Sullivan said the true number of Americans on the ground is unclear because Americans in Afghanistan were encouraged but not required to register with the American Embassy in Kabul. Therefore, the US government could not track some American travelers who entered or left the country prior to the Taliban takeover.
So far, 30,000 people have successfully fled the country, with 25,000 of them evacuated since the Taliban began moving on the Afghan capital on August 14, Sullivan said Sunday. Within a 24-hour-period from Saturday to Sunday, 7,800 people were successfully evacuated, both on aUS military aircraft and a private charter aircraft.
“I know that the scenes around the airport are heartbreaking, large crowds of people wanting to leave,” Sullivan told NBC. “I know that there is complexity and there is turbulence on the ground and in Kabul, and it’s very risky and dangerous because there’s a genuine threat from ISIS…I’m not going to sugarcoat that reality.”
With a humanitarian crisis looming at the Kabul airport, Americans and Afghan citizens alike struggling to safely escape a country that has fallen to extremist forces. On Saturday, those efforts met complications as the US warned of possible ISIS attacks at the Kabul airport.
Many of the Americans and Afghans left in the country are now dealing with an ever-growing Taliban presence, equipped with US military equipment. Women, minority groups, and their families fear for their lives as the Taliban searches for people cooperating with the US government. Even more, Taliban forces liberated thousands of prisoners, including ISIS and al Qaeda fighters, who will pose even more of a threat to Americans and Afghans escapees alike.

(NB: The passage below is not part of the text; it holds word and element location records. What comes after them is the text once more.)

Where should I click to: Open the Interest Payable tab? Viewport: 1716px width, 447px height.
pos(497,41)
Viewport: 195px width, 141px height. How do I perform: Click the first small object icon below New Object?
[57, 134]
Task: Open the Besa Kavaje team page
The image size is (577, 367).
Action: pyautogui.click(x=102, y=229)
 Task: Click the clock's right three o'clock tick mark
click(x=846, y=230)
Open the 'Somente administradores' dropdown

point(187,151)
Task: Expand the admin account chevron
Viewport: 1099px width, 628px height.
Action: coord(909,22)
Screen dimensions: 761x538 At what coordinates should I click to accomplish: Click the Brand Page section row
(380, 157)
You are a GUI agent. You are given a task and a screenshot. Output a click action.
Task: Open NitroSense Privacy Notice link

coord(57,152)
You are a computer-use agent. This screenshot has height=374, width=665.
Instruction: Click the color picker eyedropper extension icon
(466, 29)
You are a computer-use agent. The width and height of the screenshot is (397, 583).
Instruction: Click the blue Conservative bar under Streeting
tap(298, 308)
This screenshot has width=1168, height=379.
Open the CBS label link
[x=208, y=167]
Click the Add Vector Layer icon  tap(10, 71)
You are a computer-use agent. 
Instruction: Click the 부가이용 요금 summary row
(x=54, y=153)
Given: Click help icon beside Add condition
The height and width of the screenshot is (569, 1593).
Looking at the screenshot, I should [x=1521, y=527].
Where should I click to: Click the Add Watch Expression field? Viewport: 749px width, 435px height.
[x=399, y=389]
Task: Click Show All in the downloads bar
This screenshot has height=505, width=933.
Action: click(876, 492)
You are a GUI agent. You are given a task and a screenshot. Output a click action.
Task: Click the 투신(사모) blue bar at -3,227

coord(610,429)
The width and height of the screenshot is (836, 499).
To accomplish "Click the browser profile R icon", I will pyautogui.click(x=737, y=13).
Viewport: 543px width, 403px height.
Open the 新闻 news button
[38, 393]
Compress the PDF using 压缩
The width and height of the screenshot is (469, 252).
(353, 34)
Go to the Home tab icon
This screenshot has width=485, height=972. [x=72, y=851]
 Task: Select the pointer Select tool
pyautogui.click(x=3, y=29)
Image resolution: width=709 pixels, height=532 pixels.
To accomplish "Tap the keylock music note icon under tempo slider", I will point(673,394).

When asked if the White House’s drawdown and evacuation plans prior to Taliban occupation had been a “catastrophic mistake,” Sullivan said the State Department began messaging American citizens in Kabul months ago, telling them the situation was deteriorating and they should leave the country.
“We explained to them that if they didn’t have the financial resources to be able to leave the country, those resources would be provided to them. Sullivan continued. “Many chose to stay right until the end.”
On Sunday, the Pentagon ordered six major commercial airlines to help with US evacuations in Afghanistan, as well as expanding the number of US evacuation bases to ease overcrowding.
Many Afghans are still trying to evade strict Taliban-set checkpoints across the city as they make their way to the Hamid Karzi International airport. Over the past week, chaos erupted as crowds of Afghan refugees flooded the airport, pushing against airport security, attempting to cling to the side of departing planes, and cramming into USAF transport aircraft to escape.